**ENTRIES**
_ _ _ _ _ _ _
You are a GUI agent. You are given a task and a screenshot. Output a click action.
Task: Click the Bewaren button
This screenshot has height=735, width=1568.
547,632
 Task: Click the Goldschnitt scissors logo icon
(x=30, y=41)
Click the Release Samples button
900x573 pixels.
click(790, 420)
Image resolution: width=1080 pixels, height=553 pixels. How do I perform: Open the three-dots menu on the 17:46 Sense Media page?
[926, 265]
_ _ _ _ _ _ _
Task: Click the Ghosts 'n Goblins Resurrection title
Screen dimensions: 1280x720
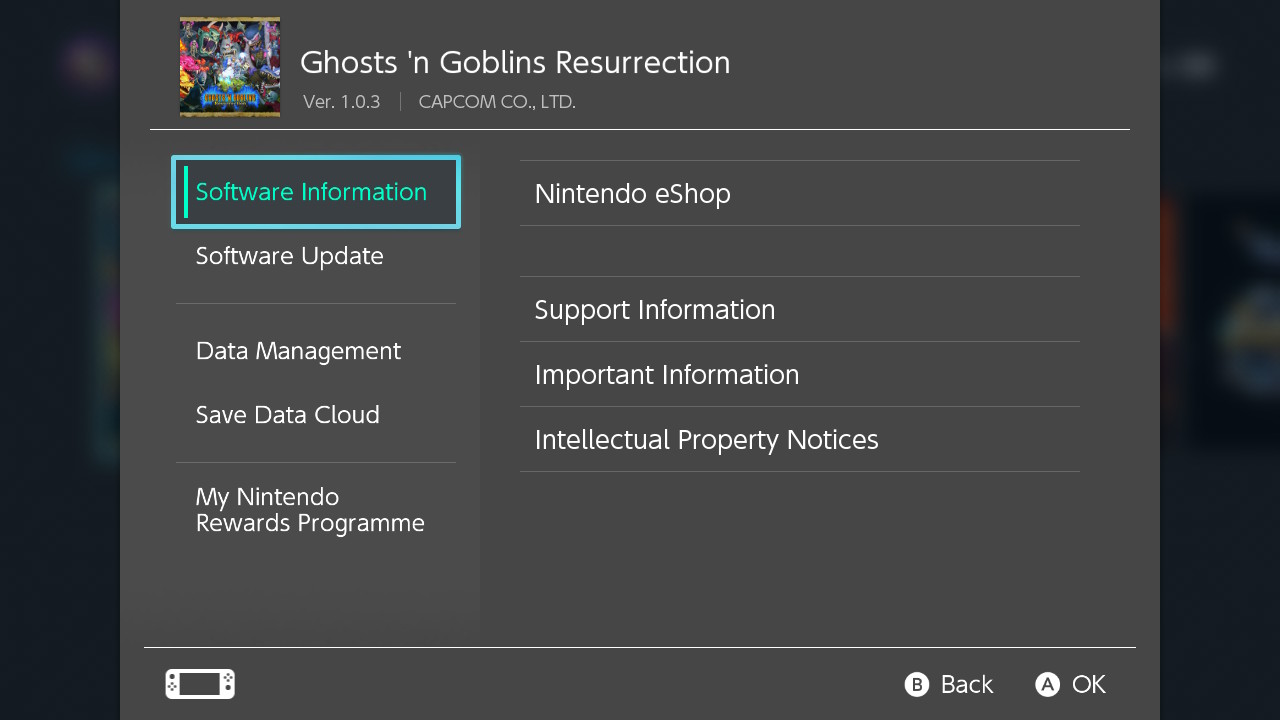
_ _ _ _ _ _ _
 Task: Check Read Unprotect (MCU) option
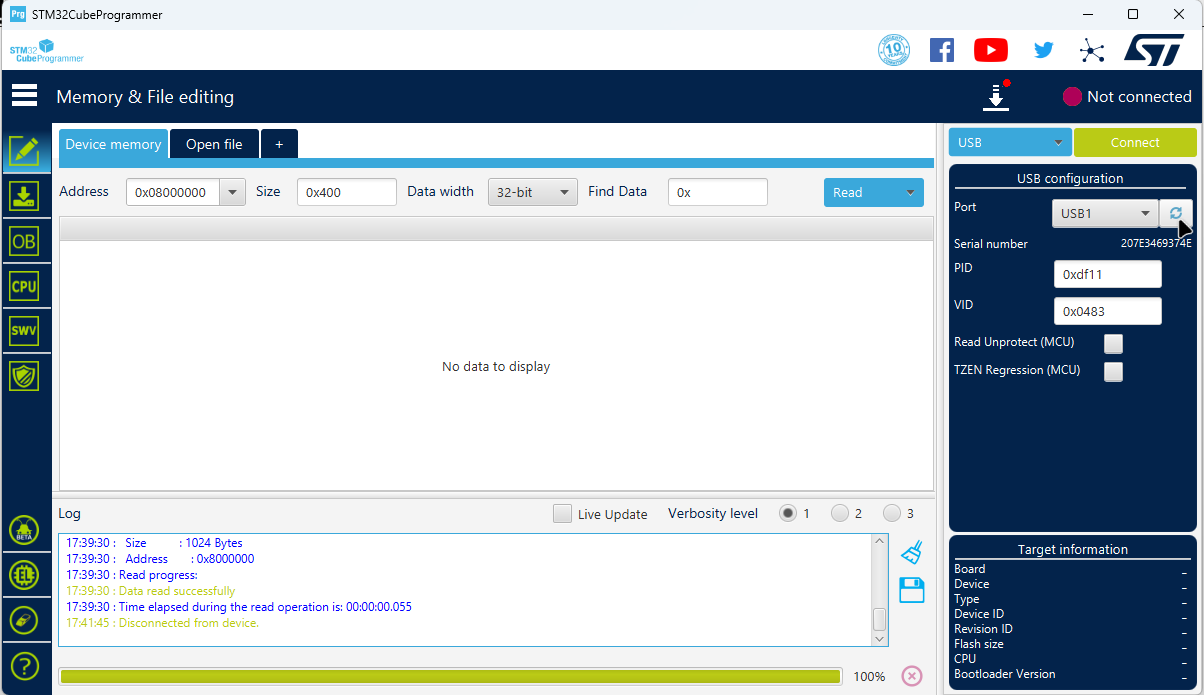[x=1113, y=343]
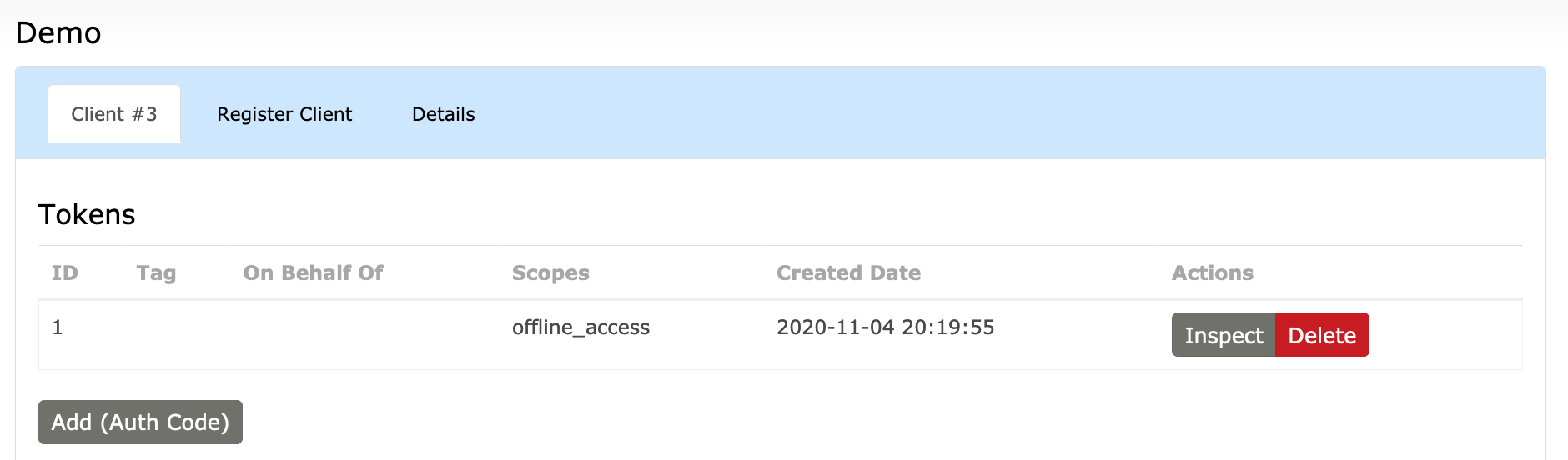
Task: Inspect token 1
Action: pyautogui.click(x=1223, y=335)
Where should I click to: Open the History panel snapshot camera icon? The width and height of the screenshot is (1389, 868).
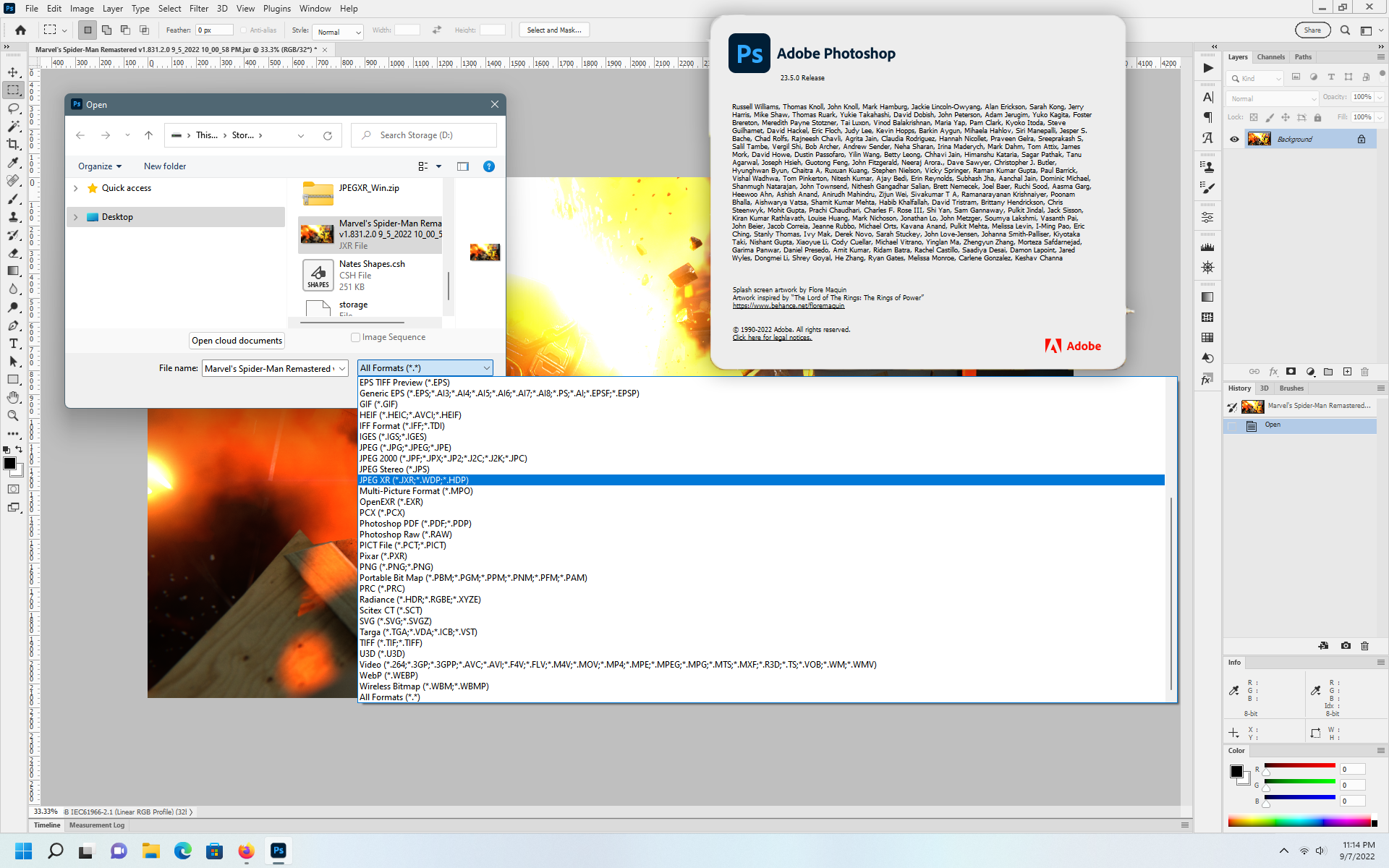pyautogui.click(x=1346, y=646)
_ _ _ _ _ _ _
**EXERCISE PROMPT**
Starting at the line that has "You are a GUI" and stopping after the line that has "click(790, 420)", write those lines out again, swapping "button" for "control" everywhere it appears and keeping everything else the same.

**RESPONSE TO THIS EXERCISE**
You are a GUI agent. You are given a task and a screenshot. Output a click action.
Task: Click the Bewaren control
This screenshot has height=735, width=1568.
547,632
 Task: Click the Goldschnitt scissors logo icon
(x=30, y=41)
Click the Release Samples control
900x573 pixels.
click(790, 420)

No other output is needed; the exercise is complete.